**Directions for this task:** All entries are to be copied verbatim, while the pictures stay out.

-- Task inputs follows --

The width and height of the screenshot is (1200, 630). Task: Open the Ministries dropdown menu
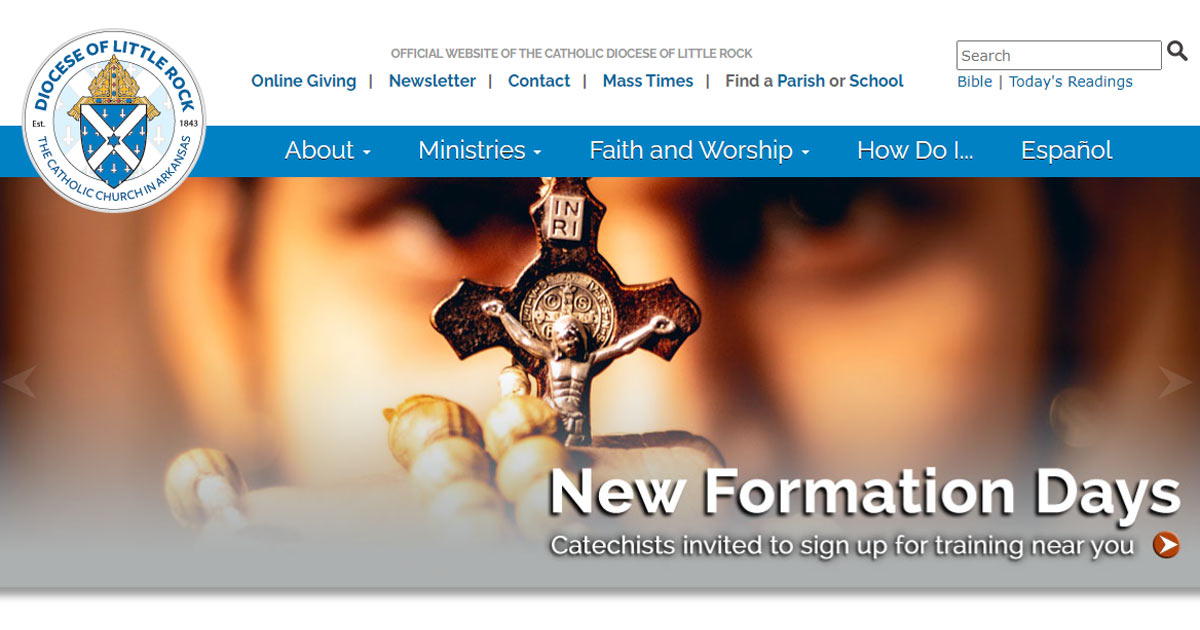(480, 150)
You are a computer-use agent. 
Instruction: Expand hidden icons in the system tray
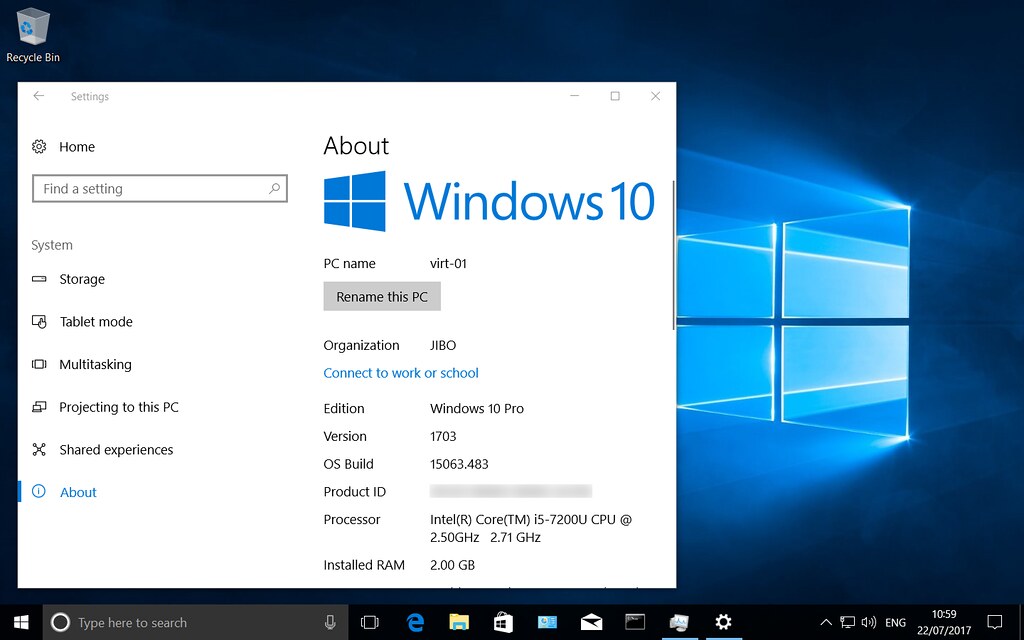click(826, 621)
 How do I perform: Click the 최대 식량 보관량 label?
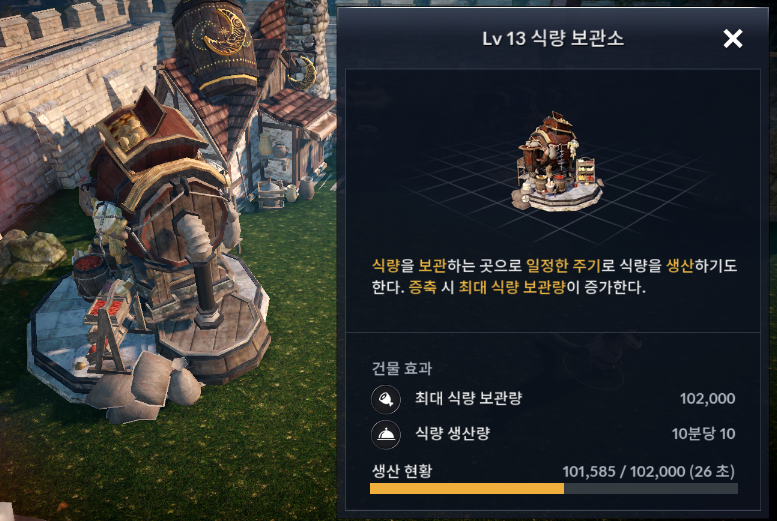point(468,399)
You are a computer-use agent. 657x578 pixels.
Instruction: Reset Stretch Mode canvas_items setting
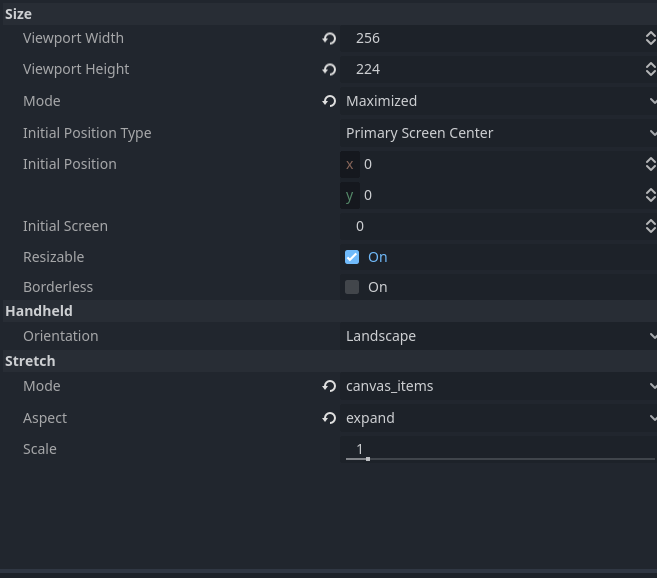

-- Task inputs concluded --

**Answer area:**
The width and height of the screenshot is (1200, 630). Task: Open the Ministries dropdown menu
(480, 150)
You are a computer-use agent. 
Instruction: Expand hidden icons in the system tray
click(826, 621)
 How do I perform: Click the 최대 식량 보관량 label?
point(468,399)
You are a computer-use agent. 657x578 pixels.
Instruction: Reset Stretch Mode canvas_items setting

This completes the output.